- Born: Greta Sernander 1 November 1897
- Died: 14 May 1981 (aged 83)
- Known for: lichenology; floristics; biogeography
- Spouse: Gustaf Einar Du Rietz
- Children: 4
- Parents: Rutger (father); Signe Lindhagen (mother);
- Scientific career
- Fields: lichenology

= Greta Sernander-DuRietz =

Swedish woman lichenologist

Greta Sernander-Du Rietz was a lichenologist, specialising in their ecology and biogeography as well as making collections of specimens. She was the first Swedish woman in this field of biology. She was active from around 1911 until 1928, and then from the early 1950s until the 1980s.

==Life and career==
Greta Sernander-Du Rietz was born 1 November 1897 to Rutger and Signe (née Lindhagen) Sernader. Her father was a prominent member of the Swedish scientific community as professor of plant biology at Uppsala University from 1908 until 1931. She did not matriculate from school or study at university, apart from attending her father's seminars. However, from these and accompanying him on collecting expeditions, she became interested and knowledgeable about lichens. Her interests developed into floristics, plant geography and plant ecology and resulted in her first scientific publication in 1919. In the 1920s she focused on phytogeography of several lichen species.

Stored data
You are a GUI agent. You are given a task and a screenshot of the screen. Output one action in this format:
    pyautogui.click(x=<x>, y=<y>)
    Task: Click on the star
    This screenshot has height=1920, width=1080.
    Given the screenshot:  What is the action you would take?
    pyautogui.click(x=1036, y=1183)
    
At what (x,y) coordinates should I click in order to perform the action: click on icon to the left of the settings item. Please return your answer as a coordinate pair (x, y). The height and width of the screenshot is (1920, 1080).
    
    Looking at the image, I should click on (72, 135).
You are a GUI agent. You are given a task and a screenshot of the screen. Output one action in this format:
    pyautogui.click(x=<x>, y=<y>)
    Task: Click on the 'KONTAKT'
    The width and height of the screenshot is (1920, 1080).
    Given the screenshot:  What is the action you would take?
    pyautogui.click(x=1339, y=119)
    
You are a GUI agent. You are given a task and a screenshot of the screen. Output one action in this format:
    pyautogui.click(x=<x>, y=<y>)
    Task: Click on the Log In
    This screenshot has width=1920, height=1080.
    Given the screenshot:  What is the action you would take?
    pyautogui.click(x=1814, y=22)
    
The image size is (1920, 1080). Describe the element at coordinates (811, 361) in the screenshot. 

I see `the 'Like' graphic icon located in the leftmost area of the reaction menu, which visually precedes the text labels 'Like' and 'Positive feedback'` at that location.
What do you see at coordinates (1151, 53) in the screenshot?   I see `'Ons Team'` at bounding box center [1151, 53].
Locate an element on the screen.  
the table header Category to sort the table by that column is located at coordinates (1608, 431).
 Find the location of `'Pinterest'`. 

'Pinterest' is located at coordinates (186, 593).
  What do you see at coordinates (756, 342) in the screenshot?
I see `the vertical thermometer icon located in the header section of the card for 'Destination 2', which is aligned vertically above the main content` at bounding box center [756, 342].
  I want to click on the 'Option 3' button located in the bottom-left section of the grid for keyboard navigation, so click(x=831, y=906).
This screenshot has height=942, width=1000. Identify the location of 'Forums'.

### What the task asks
Reproduce word for word the portion of the biography of Greta Sernander-Du Rietz above, from "Swedish woman lichenologist" to "until the 1980s.".

### Solution to the problem
Swedish woman lichenologist

Greta Sernander-Du Rietz was a lichenologist, specialising in their ecology and biogeography as well as making collections of specimens. She was the first Swedish woman in this field of biology. She was active from around 1911 until 1928, and then from the early 1950s until the 1980s.